Obtener la ISO 50001 establece un compromiso en materia de uso y eficiencia energética, donde tiene que haber:
- Planificación energética:
- Identificación de usos significativos de energía.
- Establecimiento de líneas base energéticas.
- Definición de indicadores de desempeño energético
Para ello es necesario:
Recursos humanos:
- Equipo interno de energía y/o responsable energético
- Asesor externo (opcional pero recomendado)
Recursos técnicos
- Monitorización (contadores, sensores, equipos de medida y control…)
Recursos Económicos
- Presupuesto para la implementación (formación, compra de equipos de medida, costes de certificación…)
- Costes operativos (tiempo del personal, mejoras energéticas, mantenimiento…)
Para ello hay que implementar:
- Plan de implantación
- Comunicación interna
- Auditorías internas
- Revisión por la dirección de los (Planes de acción…)

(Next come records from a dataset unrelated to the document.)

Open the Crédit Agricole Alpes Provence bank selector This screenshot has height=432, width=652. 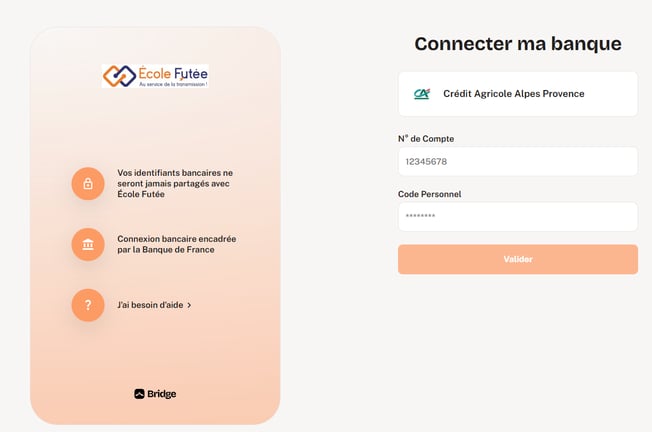[518, 94]
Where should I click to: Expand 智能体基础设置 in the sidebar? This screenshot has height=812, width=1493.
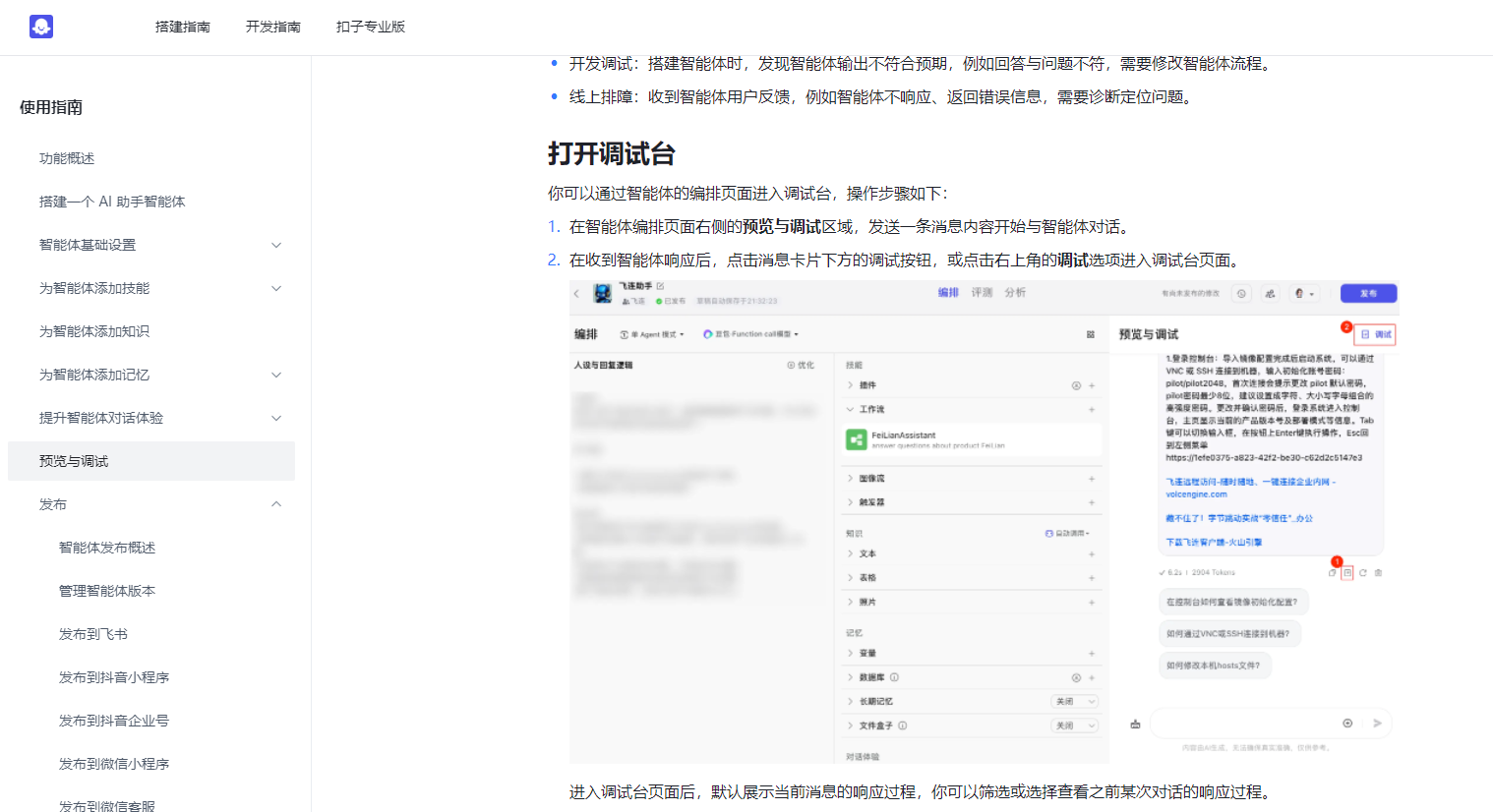coord(276,245)
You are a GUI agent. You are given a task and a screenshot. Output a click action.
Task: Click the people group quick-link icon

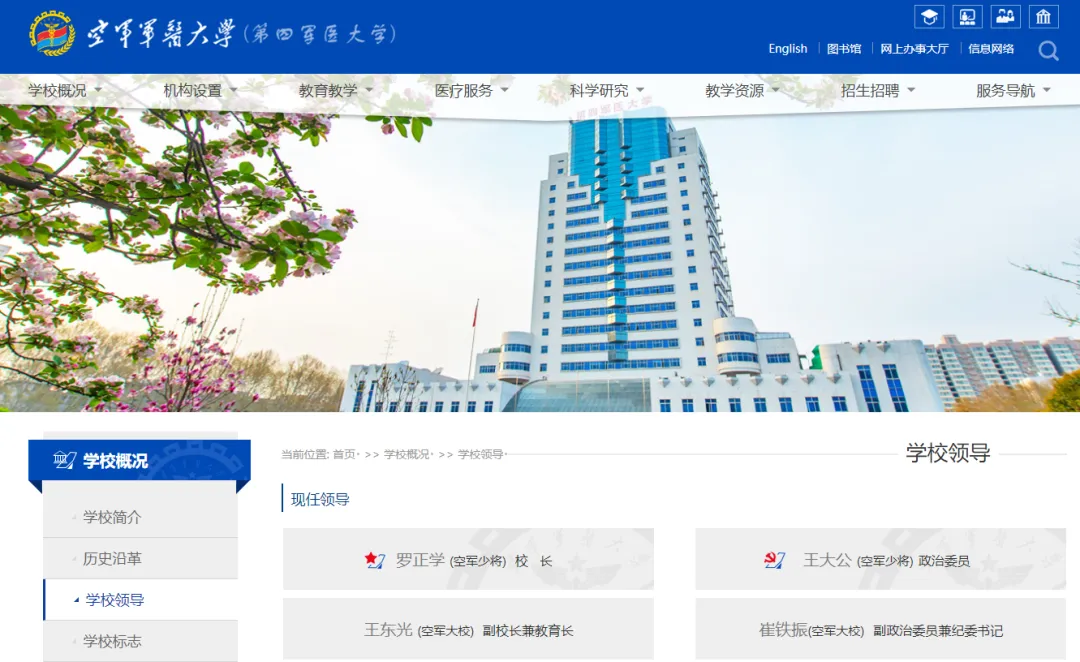click(1005, 16)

Las empresas que tienen que hacer auditorías energéticas por RD 56/2016 (es por ley) pueden dejar de hacer esas auditorías cada 4 años, sí implantan un la ISO 50001. Esto les va a exigir que tengan monitorizados todos sus consumos energéticos y establezcan planes de reducción de consumos de manera anual.
Para ello, tendrán que auditarse esos internamente de manera anual y cada X años una entidad acreditada confirma esas auditorías internas para que puedas seguir manteniendo esa ISO, el objetivo es la evaluación periódica para garantizar la mejora continua.

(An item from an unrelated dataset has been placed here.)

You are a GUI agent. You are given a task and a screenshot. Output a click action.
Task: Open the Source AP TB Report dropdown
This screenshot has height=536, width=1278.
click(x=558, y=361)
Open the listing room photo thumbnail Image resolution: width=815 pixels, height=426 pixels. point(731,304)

La auditoría energética se convierte en la base para definir las acciones iniciales del SGEn, proporcionando datos concretos sobre consumos y oportunidades de mejora.
La certificación de la ISO 50001 permite en la práctica no ser estrictos en la realización de las auditorias energéticas pero la redacción literal de la norma no exime de la realización de las auditorias energéticas. Algunos verificadores de la ISO 50001 solo piden que en algunas de las certificaciones anuales se incluyan propuestas de mejora de eficiencia y proyecto y seguimiento de las que se llevan a término, pero, en cualquier caso, son menos completas que las realizadas bajo el marco del RD 56/2016.
Los beneficios son:
- Reducción de costos energéticos a través de una gestión más eficiente.
- Mejora del desempeño ambiental, al reducir emisiones de gases de efecto invernadero.
- Cumplimiento de normativas y requisitos legales.
- Fortalecimiento de la reputación corporativa en sostenibilidad.
- Acceso a incentivos fiscales o financieros en algunos países o sectores.